Upon arriving, we are asked to grab a wagon and accompany guests through the line and to their car as their number is called. I grabbed a wagon and proceeded to accompany my first guest. As we walked past each table, generous amounts of food ranging from meat, to fruit and veggies, to bread and cereal were loaded into the wagon. I remember asking my first guest how long they had been waiting under the pavilion, and her response was, “7:30am.” Did I mention it was HOT?  Did I mention that I didn’t stroll in until 9:30am or a little after, and that the food wasn’t served until 10:00am? I couldn’t even imagine waiting two-and-a-half hours in the heat for a wagon full of food, let alone have such an attitude of thankfulness and joy when food was loaded in the car.

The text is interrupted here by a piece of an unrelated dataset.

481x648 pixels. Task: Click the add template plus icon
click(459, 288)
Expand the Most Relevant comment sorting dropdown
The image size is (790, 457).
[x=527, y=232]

As time and guests passed (and all but one of my children faded into the comfort of the A/C in the car), I began to listen to conversations and reflect on some of the comments that I had heard. One lady stated that she loved these Tuesdays and that it felt like a huge family reunion under that pavilion as they got together with others in the community. Another lady showed genuine concern for another resident who was deaf, and wanted to ensure that he knew when it was time to go. I realized that I had not heard one real complaint from anyone that had been waiting now for well over three hours, and there were plenty of smiles and genuine responses of gratitude as car after car was loaded with groceries.

Behind the smiles, however, there was also brokenness and pain. One guest was still smiling as he shared his story because his gratitude outweighed the pain. There was another, however, whose smile faded as she relayed her current situation and how she ended up under that red pavilion. I remember asking her if I could pray for her, and tears began to stream down her cheeks as she told me her story. She mentioned that she had been to church one time, but felt God trying to say something to her. How sweet it was to be able to share the hope that we have in Jesus, to tell her the good news, and to be able to pray not only for her physical situation but her spiritual situation as well!

Over 200 families were served food that day, but they received a much greater gift. They experienced the love of God and the gift of community and friendship. I, on the other hand, left feeling good about serving. As God so frequently does, He led me to begin reading a book to better understand poverty, and in so doing, gently convicted me about “feeling good.”

Remember that statement at the beginning where I said that I wanted to show my kids how “lucky and privileged” they were? I realized that I had a superiority complex. It felt good to go in and be able to help someone else, but the source of feeling good was pride and not God… it was materialism as opposed to thankfulness to the One who provides. That source of feeling good caused me to look at those people who had waited in that long line for hours to get a wagon full of food and somehow feel better than them on a subconscious level. I took pride in somehow feeling that I had caused my “privileged” state, not that God had entrusted me with His resources and it was not something I had actually earned or deserved. Not only that, part of why I am “privileged” is because of injustice that occurred to other people groups in the past. Ouch.

Yes, food is a blessing and a good gift from God, and I am beyond grateful for that blessing. I am not, however, more valuable to God or more loved by Him because of it. I knew that, thought I believed it, and would have confessed that with my mouth, but praise God that He searches us, knows us, and loves us enough to reveal the hidden things in our hearts.

After repenting of my pride, seeing my “privilege” for what it really is, and allowing God to root out sin that I previously wasn’t aware was there, I returned the following month with a new way to filter my experiences. Once again, there were over 200 families served. It was beautiful to see that some of the volunteers serving that day were also families that received the food! It was truly community loving and serving community. As I was walking one gentleman to his car, he exclaimed that he was so moved by our generosity, he now mows his neighbor’s lawn. In his words, he felt inspired by the generosity shown to him through the food fair. And, again, I encountered broken moments where I was able to share the good news of Jesus with someone hurting from broken relationships, pray with her, and invite her to get engaged with a gospel community.

I left being amazed by God and what He is doing in the lives of others. What a privilege and honor it is to go in our own brokenness and share God’s grace and love with those who are broken too. What a privilege and honor to be a tiny part of what He is doing in the community, to share in that community, and use the time that He has given me to honor Him in relationships that I hope to build there. The food fair in San Leon is much more than food given to those in need. It is a reflection of God’s love and glory, and is life-giving to those who see it.